##### Выбранный отрывок
Бунт в Апраксином переулке и мои первые печатные строки

  
   Расставаясь на этом маленьком эпизоде с "Новостями" и их редактором, я должен прибавить, что при своем особом чисто издательском таланте Нотович сумел и меня однажды запрячь в свою колесницу в качестве дарового сотрудника. У него в газете и появились мои первые печатные строки.
   Это случилось в первых числах июня 1878 года. Под вечер я шел по Садовой с товарищем Мамиконианом. Около Сенной мы заметили в уличной толпе какой-то особый интерес, обращенный в сторону к Невскому. Туда многие шли торопливо, расспрашивая встречных. Оказалось, что около Апраксина рынка происходит "бунт". Мы с Мамиконианом тотчас же сели в конку, отправлявшуюся в ту сторону. Мы сошли у Апраксина переулка, где увидели большую толпу, запрудившую вход в переулок. Когда мы стали пробираться сквозь нее, нас останавливали, уверяя, что идти туда опасно, что там происходит настоящий бунт, что прошли войска, которые будут стрелять. Да и самая толпа опасна. В переулке, узком и тесном, живет много чернорабочих и прочего люда, кормящегося при Гостином дворе, и теперь они-то и подняли бунт. В те времена массовых вспышек в России совсем не бывало. Волна крестьянских беспорядков после 1861 года всюду улеглась, а в городах все было спокойно. Нас подстрекнули эти рассказы, и мы проникли в глубь переулка. Здесь, приблизительно около середины переулка, у большого семиэтажного дома No 5, стоял отряд жандармов, державших лошадей в поводах. Какой-то военный генерал выслушивал полицейский доклад. Обстановка напоминала военный бивуак. Ворота дома были заперты. Во дворе происходило что-то глубоко интересовавшее всю толпу. Порой в этой толпе, отжатой полицией и жандармами от дома с запертыми воротами, раздавались крики "ура". Тогда среди полиции проявлялось беспокойство. Городовые, околоточные, жандармы кидались туда, и крики стихали.
   Мы с товарищем проникали всюду в собиравшиеся кучки народа и слушали рассказы. Оказалось, что в доме No 5, сплошь населенном беднотой, восемь дворников и все татары. В день происшествия они хотели отправить в часть какого-то матроса. Сидевшие напротив в трактире мастеровые выбежали из трактира и не дали матросика в обиду. Дворники вооружились подметальниками и стали бить вступившуюся публику. "Били по чем попало",- рассказывали в толпе. Толпа освирепела и с криком: "Татары бунтуют!" - кинулась на дворников. Они убежали во двор, кинулись по лестницам и квартирам. Их ловили. Одного кинули с шестого этажа во двор.
##########
##### Сохранённые записи
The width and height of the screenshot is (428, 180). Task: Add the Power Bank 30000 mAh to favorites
##########
##### Сохранённые записи
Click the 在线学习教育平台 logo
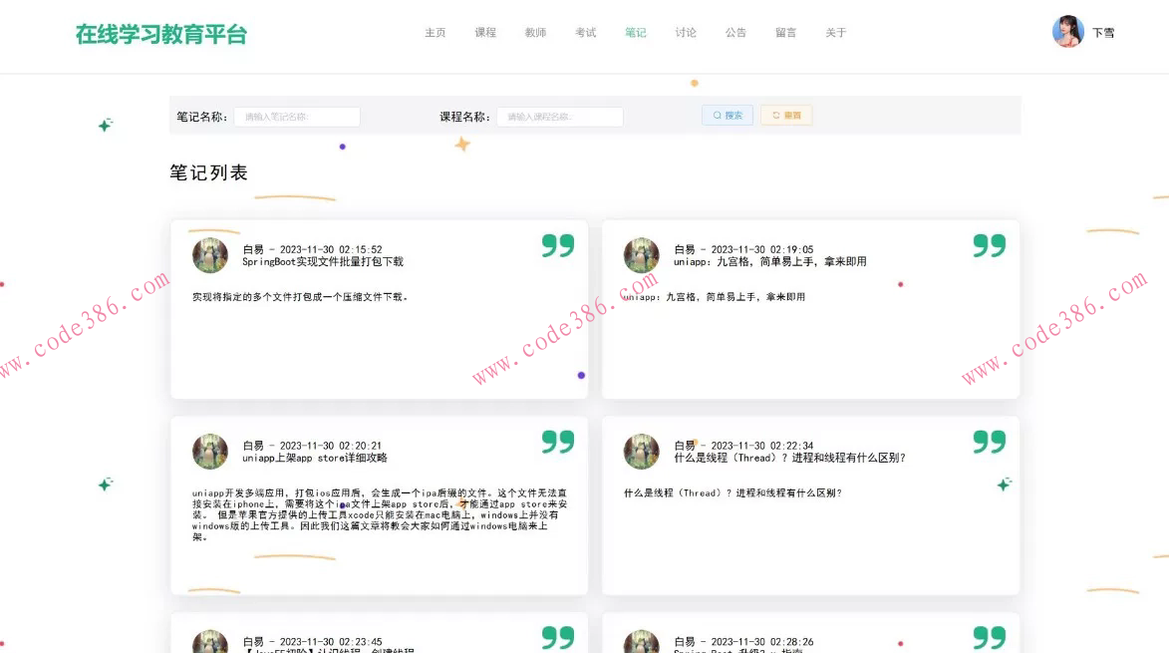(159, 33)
##########
Задание
Процитируйте из отрывка о бунте в Апраксином переулке всё от слов «Мы с товарищем» до слов «этажа во двор.» включительно. Отвечайте, опираясь только на отрывок.

Ответ
Мы с товарищем проникали всюду в собиравшиеся кучки народа и слушали рассказы. Оказалось, что в доме No 5, сплошь населенном беднотой, восемь дворников и все татары. В день происшествия они хотели отправить в часть какого-то матроса. Сидевшие напротив в трактире мастеровые выбежали из трактира и не дали матросика в обиду. Дворники вооружились подметальниками и стали бить вступившуюся публику. "Били по чем попало",- рассказывали в толпе. Толпа освирепела и с криком: "Татары бунтуют!" - кинулась на дворников. Они убежали во двор, кинулись по лестницам и квартирам. Их ловили. Одного кинули с шестого этажа во двор.